Teks Halaman>
Beranda » Perempuan Pencari Nafkah Utama di Keluarga

Perempuan Pencari Nafkah Utama di Keluarga

Di dalam kehidupan, setiap masyarakat memiliki perannya yang berbeda-beda antara laki-laki dan perempuan berdasarkan gender. Salah satunya di mana identitas yang melekat pada laki-laki dan perempuan yang di konstruksi secara sosial dan budaya, bahwa seorang laki-laki itu lebih kuat, gagah, pekerja keras, dan keras serta lebih cocok untuk ber aktivitas di luar rumah sedangkan perempuan itu lemah lembut, cantik, keibuan yang dianggap tidak cocok untuk ber aktivitas di luar rumah.

Item Data>

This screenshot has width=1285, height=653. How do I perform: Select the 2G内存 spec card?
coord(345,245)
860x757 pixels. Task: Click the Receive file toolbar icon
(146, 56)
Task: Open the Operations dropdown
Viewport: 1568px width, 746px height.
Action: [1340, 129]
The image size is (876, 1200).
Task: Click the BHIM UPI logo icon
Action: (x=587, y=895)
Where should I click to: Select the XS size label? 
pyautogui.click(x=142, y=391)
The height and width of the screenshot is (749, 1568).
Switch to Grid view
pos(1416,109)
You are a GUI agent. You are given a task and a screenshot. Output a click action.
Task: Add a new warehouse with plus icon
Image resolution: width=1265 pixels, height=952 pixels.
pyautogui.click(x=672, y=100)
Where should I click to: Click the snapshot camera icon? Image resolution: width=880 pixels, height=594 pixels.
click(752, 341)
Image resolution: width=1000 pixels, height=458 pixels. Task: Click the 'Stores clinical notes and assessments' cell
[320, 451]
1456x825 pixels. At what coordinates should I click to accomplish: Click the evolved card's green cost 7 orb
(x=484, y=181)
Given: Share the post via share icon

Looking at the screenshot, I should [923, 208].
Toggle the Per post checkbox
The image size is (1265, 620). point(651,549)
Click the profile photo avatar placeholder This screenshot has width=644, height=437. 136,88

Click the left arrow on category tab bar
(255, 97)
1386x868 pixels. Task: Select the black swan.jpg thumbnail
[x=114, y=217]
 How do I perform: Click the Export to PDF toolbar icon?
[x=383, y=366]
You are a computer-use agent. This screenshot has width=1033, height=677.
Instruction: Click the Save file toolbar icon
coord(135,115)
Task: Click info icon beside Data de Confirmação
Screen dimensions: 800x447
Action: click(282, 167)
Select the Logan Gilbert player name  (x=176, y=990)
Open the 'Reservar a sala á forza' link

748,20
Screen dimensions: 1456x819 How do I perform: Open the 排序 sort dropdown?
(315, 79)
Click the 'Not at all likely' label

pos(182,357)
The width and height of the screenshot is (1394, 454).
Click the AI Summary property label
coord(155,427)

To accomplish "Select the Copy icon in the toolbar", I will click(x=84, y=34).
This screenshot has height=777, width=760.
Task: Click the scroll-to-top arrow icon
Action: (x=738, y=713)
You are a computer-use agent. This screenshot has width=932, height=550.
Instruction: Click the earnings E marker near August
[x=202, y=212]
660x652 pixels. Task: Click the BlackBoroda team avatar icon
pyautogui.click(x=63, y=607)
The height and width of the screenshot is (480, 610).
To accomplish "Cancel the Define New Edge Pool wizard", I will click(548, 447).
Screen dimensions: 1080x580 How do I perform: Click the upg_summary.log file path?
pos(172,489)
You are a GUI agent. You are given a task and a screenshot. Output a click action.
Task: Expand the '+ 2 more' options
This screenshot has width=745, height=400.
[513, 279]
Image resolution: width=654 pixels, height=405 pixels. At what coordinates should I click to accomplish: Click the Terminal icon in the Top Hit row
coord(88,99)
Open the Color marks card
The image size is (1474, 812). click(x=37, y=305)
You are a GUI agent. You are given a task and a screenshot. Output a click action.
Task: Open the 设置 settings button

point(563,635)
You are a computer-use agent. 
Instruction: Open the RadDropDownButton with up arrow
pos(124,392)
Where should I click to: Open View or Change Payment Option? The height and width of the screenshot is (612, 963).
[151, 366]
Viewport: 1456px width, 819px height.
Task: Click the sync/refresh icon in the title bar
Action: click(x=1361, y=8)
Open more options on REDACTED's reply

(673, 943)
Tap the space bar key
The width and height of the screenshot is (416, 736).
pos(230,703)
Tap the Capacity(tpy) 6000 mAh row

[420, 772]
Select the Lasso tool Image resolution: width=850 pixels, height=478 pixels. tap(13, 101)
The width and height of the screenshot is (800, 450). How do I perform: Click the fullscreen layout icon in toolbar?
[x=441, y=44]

Tugas> Tuliskan kembali secara persis bagian teks halaman mulai dari "Di dalam kehidupan, setiap" sampai dengan "di luar rumah.".

Hasil Latihan>
Di dalam kehidupan, setiap masyarakat memiliki perannya yang berbeda-beda antara laki-laki dan perempuan berdasarkan gender. Salah satunya di mana identitas yang melekat pada laki-laki dan perempuan yang di konstruksi secara sosial dan budaya, bahwa seorang laki-laki itu lebih kuat, gagah, pekerja keras, dan keras serta lebih cocok untuk ber aktivitas di luar rumah sedangkan perempuan itu lemah lembut, cantik, keibuan yang dianggap tidak cocok untuk ber aktivitas di luar rumah.